▶ [EXERCISE AIM]: Output all the data exactly.

▶ [GIVEN RECORDS]:
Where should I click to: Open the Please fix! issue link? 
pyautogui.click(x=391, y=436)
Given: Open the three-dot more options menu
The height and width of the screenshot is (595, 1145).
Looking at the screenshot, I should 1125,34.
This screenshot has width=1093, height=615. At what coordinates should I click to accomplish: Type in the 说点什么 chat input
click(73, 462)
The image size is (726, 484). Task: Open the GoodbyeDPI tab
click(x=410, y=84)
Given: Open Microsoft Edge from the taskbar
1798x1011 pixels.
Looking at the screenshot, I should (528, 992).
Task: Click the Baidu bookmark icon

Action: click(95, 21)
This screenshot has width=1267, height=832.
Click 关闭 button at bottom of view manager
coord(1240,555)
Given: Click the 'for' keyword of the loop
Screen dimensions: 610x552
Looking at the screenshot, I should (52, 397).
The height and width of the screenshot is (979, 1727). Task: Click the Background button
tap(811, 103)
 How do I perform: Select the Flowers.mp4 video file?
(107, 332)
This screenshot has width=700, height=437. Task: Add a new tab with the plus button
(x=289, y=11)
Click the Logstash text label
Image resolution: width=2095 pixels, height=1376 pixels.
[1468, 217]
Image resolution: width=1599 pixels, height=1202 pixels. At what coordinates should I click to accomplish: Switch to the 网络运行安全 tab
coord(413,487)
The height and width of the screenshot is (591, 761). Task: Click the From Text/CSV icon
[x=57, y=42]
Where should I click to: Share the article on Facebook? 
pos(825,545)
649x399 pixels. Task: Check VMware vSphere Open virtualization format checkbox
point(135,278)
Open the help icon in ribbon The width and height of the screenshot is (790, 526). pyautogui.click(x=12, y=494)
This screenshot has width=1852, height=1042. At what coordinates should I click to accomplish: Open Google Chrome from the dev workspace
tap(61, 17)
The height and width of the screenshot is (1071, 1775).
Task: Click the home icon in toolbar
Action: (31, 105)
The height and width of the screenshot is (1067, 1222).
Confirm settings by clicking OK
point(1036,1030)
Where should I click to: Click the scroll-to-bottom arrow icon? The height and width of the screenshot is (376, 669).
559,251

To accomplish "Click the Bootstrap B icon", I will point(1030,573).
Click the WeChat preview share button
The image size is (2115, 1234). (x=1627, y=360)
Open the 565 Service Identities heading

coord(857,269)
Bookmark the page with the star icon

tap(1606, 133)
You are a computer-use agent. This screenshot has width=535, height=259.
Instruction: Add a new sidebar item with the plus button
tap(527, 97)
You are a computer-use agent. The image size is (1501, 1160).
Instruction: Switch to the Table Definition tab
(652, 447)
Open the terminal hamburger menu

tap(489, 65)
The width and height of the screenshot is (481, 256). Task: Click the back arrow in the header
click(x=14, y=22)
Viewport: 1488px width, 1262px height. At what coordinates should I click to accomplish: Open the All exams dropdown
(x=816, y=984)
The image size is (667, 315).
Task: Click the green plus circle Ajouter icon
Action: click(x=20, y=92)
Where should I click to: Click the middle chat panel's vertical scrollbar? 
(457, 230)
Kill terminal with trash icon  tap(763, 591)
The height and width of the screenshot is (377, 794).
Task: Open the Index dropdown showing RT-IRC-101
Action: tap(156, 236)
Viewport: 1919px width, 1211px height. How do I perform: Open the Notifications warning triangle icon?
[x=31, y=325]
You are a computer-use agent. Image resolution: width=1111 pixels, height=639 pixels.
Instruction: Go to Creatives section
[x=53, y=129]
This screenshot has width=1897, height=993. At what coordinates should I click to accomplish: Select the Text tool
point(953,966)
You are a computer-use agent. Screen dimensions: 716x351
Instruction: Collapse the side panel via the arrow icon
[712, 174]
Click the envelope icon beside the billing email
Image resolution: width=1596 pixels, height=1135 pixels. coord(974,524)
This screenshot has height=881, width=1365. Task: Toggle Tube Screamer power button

▶ [YOUR RESPONSE]:
Where should I click to: Open the Please fix! issue link? 
pyautogui.click(x=391, y=436)
Given: Open the three-dot more options menu
The height and width of the screenshot is (595, 1145).
Looking at the screenshot, I should 1125,34.
This screenshot has width=1093, height=615. At what coordinates should I click to accomplish: Type in the 说点什么 chat input
click(73, 462)
The image size is (726, 484). Task: Open the GoodbyeDPI tab
click(x=410, y=84)
Given: Open Microsoft Edge from the taskbar
1798x1011 pixels.
Looking at the screenshot, I should (528, 992).
Task: Click the Baidu bookmark icon

Action: click(95, 21)
This screenshot has width=1267, height=832.
Click 关闭 button at bottom of view manager
coord(1240,555)
Given: Click the 'for' keyword of the loop
Screen dimensions: 610x552
Looking at the screenshot, I should (52, 397).
The height and width of the screenshot is (979, 1727). Task: Click the Background button
tap(811, 103)
 How do I perform: Select the Flowers.mp4 video file?
(107, 332)
This screenshot has width=700, height=437. Task: Add a new tab with the plus button
(x=289, y=11)
Click the Logstash text label
Image resolution: width=2095 pixels, height=1376 pixels.
[1468, 217]
Image resolution: width=1599 pixels, height=1202 pixels. At what coordinates should I click to accomplish: Switch to the 网络运行安全 tab
coord(413,487)
The height and width of the screenshot is (591, 761). Task: Click the From Text/CSV icon
[x=57, y=42]
Where should I click to: Share the article on Facebook? 
pos(825,545)
649x399 pixels. Task: Check VMware vSphere Open virtualization format checkbox
point(135,278)
Open the help icon in ribbon The width and height of the screenshot is (790, 526). pyautogui.click(x=12, y=494)
This screenshot has width=1852, height=1042. At what coordinates should I click to accomplish: Open Google Chrome from the dev workspace
tap(61, 17)
The height and width of the screenshot is (1071, 1775).
Task: Click the home icon in toolbar
Action: (31, 105)
The height and width of the screenshot is (1067, 1222).
Confirm settings by clicking OK
point(1036,1030)
Where should I click to: Click the scroll-to-bottom arrow icon? The height and width of the screenshot is (376, 669).
559,251

To accomplish "Click the Bootstrap B icon", I will point(1030,573).
Click the WeChat preview share button
The image size is (2115, 1234). (x=1627, y=360)
Open the 565 Service Identities heading

coord(857,269)
Bookmark the page with the star icon

tap(1606, 133)
You are a computer-use agent. This screenshot has width=535, height=259.
Instruction: Add a new sidebar item with the plus button
tap(527, 97)
You are a computer-use agent. The image size is (1501, 1160).
Instruction: Switch to the Table Definition tab
(652, 447)
Open the terminal hamburger menu

tap(489, 65)
The width and height of the screenshot is (481, 256). Task: Click the back arrow in the header
click(x=14, y=22)
Viewport: 1488px width, 1262px height. At what coordinates should I click to accomplish: Open the All exams dropdown
(x=816, y=984)
The image size is (667, 315).
Task: Click the green plus circle Ajouter icon
Action: click(x=20, y=92)
Where should I click to: Click the middle chat panel's vertical scrollbar? 
(457, 230)
Kill terminal with trash icon  tap(763, 591)
The height and width of the screenshot is (377, 794).
Task: Open the Index dropdown showing RT-IRC-101
Action: tap(156, 236)
Viewport: 1919px width, 1211px height. How do I perform: Open the Notifications warning triangle icon?
[x=31, y=325]
You are a computer-use agent. Image resolution: width=1111 pixels, height=639 pixels.
Instruction: Go to Creatives section
[x=53, y=129]
This screenshot has width=1897, height=993. At what coordinates should I click to accomplish: Select the Text tool
point(953,966)
You are a computer-use agent. Screen dimensions: 716x351
Instruction: Collapse the side panel via the arrow icon
[712, 174]
Click the envelope icon beside the billing email
Image resolution: width=1596 pixels, height=1135 pixels. coord(974,524)
This screenshot has height=881, width=1365. Task: Toggle Tube Screamer power button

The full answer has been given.